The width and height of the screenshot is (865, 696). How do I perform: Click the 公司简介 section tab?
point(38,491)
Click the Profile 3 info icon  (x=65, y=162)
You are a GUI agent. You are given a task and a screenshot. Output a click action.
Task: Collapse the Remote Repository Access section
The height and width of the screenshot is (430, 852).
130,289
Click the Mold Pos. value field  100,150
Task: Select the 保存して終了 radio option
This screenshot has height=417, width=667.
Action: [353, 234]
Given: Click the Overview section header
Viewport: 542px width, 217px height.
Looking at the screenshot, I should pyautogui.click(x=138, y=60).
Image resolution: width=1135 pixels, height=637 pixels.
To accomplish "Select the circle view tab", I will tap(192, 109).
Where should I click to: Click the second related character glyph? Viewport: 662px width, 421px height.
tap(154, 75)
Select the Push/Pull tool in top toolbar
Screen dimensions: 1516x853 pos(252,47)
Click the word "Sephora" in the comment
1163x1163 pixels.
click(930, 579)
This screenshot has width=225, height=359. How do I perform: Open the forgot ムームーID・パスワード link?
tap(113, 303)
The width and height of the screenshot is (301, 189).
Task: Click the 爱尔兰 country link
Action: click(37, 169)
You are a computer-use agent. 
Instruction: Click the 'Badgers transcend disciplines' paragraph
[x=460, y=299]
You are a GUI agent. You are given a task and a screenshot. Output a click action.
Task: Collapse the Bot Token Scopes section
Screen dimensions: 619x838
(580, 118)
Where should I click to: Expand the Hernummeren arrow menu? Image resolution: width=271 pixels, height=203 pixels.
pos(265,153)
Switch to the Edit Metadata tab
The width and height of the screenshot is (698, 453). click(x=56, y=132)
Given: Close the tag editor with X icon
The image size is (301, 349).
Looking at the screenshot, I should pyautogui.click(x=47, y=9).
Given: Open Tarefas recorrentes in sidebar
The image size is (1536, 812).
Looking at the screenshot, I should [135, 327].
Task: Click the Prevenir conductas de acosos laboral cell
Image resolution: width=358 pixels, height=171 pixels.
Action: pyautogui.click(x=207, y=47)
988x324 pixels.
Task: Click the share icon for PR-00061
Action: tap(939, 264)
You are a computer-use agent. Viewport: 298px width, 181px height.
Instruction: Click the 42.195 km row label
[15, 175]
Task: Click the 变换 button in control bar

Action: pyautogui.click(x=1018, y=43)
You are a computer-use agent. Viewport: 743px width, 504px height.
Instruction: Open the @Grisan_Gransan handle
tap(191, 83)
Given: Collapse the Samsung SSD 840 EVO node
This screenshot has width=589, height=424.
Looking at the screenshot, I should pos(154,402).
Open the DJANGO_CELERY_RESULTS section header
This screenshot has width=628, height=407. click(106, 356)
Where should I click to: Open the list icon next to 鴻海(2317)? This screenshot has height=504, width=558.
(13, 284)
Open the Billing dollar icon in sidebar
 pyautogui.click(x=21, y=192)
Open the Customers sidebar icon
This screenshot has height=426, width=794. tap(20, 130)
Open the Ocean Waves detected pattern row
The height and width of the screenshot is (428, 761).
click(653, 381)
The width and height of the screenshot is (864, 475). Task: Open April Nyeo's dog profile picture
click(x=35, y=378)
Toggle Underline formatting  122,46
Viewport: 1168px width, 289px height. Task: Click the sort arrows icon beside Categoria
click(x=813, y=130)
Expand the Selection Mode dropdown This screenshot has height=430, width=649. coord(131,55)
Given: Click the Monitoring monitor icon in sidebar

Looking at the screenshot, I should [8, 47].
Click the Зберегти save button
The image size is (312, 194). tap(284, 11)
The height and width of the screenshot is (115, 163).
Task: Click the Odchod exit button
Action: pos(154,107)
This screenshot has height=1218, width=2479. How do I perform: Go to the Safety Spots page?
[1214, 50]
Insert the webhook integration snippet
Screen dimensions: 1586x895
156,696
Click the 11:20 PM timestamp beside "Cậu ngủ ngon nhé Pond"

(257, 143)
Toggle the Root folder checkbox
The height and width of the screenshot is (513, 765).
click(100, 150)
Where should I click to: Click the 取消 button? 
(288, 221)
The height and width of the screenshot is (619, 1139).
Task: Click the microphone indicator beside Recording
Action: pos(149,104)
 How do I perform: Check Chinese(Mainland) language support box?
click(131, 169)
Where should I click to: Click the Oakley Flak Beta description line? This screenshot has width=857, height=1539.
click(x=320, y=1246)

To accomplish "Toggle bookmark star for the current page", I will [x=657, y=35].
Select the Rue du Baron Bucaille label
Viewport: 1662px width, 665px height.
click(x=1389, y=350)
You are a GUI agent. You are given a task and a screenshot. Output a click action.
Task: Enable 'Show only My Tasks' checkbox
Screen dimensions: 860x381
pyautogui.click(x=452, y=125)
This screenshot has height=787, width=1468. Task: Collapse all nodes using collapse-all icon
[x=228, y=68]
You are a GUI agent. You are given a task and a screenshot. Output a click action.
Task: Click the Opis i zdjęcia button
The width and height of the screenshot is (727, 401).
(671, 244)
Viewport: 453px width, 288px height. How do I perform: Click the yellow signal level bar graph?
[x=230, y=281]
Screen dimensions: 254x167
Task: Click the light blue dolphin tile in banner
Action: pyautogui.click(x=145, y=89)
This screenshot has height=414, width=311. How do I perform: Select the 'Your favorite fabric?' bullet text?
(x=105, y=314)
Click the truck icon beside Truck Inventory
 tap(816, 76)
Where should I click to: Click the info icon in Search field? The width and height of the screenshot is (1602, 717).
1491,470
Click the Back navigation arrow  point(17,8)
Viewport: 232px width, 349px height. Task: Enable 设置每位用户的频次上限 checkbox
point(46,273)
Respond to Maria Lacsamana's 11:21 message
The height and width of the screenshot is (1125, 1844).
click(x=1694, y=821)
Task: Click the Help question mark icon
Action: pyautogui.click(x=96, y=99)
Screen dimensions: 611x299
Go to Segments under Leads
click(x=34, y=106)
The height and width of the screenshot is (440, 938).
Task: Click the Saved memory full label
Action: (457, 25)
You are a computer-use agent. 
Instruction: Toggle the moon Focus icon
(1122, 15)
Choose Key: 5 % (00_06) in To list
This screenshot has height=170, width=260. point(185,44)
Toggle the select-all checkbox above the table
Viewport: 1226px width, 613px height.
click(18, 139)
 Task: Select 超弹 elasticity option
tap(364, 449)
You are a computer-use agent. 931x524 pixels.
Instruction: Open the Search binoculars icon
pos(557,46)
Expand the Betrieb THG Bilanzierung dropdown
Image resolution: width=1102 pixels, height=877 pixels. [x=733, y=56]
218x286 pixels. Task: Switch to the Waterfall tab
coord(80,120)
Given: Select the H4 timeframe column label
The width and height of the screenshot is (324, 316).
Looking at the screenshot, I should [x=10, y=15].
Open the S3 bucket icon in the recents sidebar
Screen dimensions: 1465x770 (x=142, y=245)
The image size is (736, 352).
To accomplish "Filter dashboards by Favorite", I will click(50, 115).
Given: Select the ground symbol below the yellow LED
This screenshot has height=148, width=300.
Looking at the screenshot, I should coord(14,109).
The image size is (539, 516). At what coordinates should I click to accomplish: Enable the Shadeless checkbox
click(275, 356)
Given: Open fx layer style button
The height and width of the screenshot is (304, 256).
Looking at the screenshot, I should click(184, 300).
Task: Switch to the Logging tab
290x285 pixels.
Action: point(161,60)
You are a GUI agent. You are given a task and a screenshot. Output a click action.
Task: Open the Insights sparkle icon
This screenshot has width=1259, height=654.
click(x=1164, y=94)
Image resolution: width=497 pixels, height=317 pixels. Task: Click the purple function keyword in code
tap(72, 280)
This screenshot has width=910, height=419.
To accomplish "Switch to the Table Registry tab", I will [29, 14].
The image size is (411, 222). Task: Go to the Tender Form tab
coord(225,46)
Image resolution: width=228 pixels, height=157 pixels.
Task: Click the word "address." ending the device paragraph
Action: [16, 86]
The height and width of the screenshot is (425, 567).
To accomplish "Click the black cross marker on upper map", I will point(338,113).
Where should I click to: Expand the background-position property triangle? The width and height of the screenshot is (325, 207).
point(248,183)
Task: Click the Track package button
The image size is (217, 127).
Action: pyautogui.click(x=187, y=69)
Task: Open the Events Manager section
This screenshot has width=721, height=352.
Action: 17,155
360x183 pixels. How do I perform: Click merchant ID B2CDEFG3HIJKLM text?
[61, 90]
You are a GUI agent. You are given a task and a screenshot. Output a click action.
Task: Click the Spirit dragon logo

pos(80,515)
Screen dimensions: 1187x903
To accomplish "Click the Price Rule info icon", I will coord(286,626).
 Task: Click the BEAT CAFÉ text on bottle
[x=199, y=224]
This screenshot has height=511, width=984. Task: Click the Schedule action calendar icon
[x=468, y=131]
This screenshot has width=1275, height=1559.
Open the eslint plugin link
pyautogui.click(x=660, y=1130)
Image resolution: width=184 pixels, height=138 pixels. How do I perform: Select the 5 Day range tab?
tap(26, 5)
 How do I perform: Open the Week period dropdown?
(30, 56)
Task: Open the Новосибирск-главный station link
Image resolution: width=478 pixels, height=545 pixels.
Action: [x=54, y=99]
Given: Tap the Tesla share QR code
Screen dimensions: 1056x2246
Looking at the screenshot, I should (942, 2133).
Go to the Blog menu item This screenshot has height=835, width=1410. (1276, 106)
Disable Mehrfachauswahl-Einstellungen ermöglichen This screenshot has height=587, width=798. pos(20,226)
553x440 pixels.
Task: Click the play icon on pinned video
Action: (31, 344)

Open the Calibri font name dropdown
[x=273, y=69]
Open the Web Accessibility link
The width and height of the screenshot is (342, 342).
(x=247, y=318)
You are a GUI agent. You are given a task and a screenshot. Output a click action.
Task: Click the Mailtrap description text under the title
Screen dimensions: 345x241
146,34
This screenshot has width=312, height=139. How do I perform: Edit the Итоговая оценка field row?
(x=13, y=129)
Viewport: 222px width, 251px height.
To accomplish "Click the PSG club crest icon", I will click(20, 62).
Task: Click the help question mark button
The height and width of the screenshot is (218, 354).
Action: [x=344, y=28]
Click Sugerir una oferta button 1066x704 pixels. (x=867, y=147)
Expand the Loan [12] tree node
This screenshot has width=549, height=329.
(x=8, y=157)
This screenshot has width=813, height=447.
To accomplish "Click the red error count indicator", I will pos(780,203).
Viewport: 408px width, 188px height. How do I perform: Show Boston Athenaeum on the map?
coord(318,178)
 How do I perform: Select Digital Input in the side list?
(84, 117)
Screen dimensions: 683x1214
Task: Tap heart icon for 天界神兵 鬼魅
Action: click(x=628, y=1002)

════

CONSEGNA: Riscrivi per intero le voci dalla riga che contiene "Click Sugerir una" fino alla riga che contiene "I will pos(780,203).", entrambe incluse. Trasla di -137 ogni coordinata nelle risposte.

RISPOSTA:
Click Sugerir una oferta button 1066x704 pixels. (x=730, y=10)
Expand the Loan [12] tree node
This screenshot has width=549, height=329.
(x=-129, y=20)
This screenshot has width=813, height=447.
To accomplish "Click the red error count indicator", I will pos(643,66).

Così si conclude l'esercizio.